Michelle Bachelet, Alta Comissária das Nações Unidas para os Direitos Humanos.
Michelle Bachelet, Alta Comissária das Nações Unidas para os Direitos Humanos.
Michelle Bachelet, Alta Comissária das Nações Unidas para os Direitos Humanos.
Michelle Bachelet, Alta Comissária das Nações Unidas para os Direitos Humanos.

A alta comissária da ONU para os Direitos Humanos disse esta segunda-feira (27/04/2020) que os países que desrespeitam o Estado de direito sob pretexto do combate à pandemia de coronavírus correm o risco de promoverem um “desastre de direitos humanos”.

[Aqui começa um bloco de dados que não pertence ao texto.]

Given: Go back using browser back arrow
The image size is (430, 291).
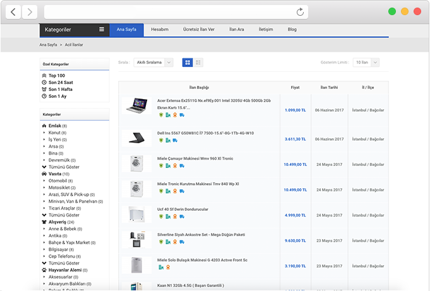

Falando esta segunda-feira (27/04/2020) em Genebra, Michelle Bachelet alertou que essa situação resultaria em efeitos negativos que durariam muito mais que a própria pandemia. O pedido é que os países se abstenham de violar os direitos fundamentais tendo como pretexto as “medidas excepcionais ou de emergência”.

Mortes

Em nível global, até esta segunda-feira foram notificados pelo menos 2.858.635 casos da doença e 196.295 pessoas morreram, segundo a Organização Mundial da Saúde.

A chefe de Direitos Humanos menciona “inúmeros relatos de diferentes regiões de que a polícia e outras forças de segurança têm usado força excessiva e às vezes letal para fazer as pessoas respeitarem os bloqueios e toques de recolher”.

Ela explicou que frequentemente tais violações costumam ser cometidas contra pessoas de grupos mais pobres e vulneráveis da população.

A alta comissária realçou que “atirar, deter ou abusar de alguém por violar o toque de recolher, por procurar comida, é claramente uma resposta inaceitável e ilegal.”

Medidas

Bachelet apontou dificuldades ou perigos de uma mulher chegar ao hospital para dar à luz. Em alguns casos, pessoas que morrem por causa da aplicação inadequada de medidas que supostamente são implementadas para salvá-las.

A alta comissária citou detenções de milhares de pessoas em alguns países por violações do toque de recolher, uma prática que chama “desnecessária e insegura”, Para ela, “cadeias e prisões são ambientes de alto risco, e os Estados devem se concentrar em libertar quem puder ser libertado com segurança, sem deter mais pessoas. ”

O documento enfatiza que, assim como acontece quando a situação está normal, os agentes da lei devem aderir aos princípios de legalidade, necessidade, proporcionalidade e precaução.

A alta comissária destaca que a força só deve ser aplicada  “quando estritamente necessário, e a força letal só pode ser usada quando houver um risco iminente à vida”.

Controle

Para Bachelet, os Estados podem restringir alguns direitos para proteger a saúde pública, mas declarou que quaisquer restrições devem ser necessárias, proporcionais, não discriminatórias e de duração limitada.

O comunicado realça que poderes de emergência não devem ser uma arma usada pelos governos para reprimir a dissidência, controlar a população e até mesmo perpetuar seu tempo no poder.

O documento defende que estes recursos devem ser usados somente para lidar de forma efetiva com a pandemia.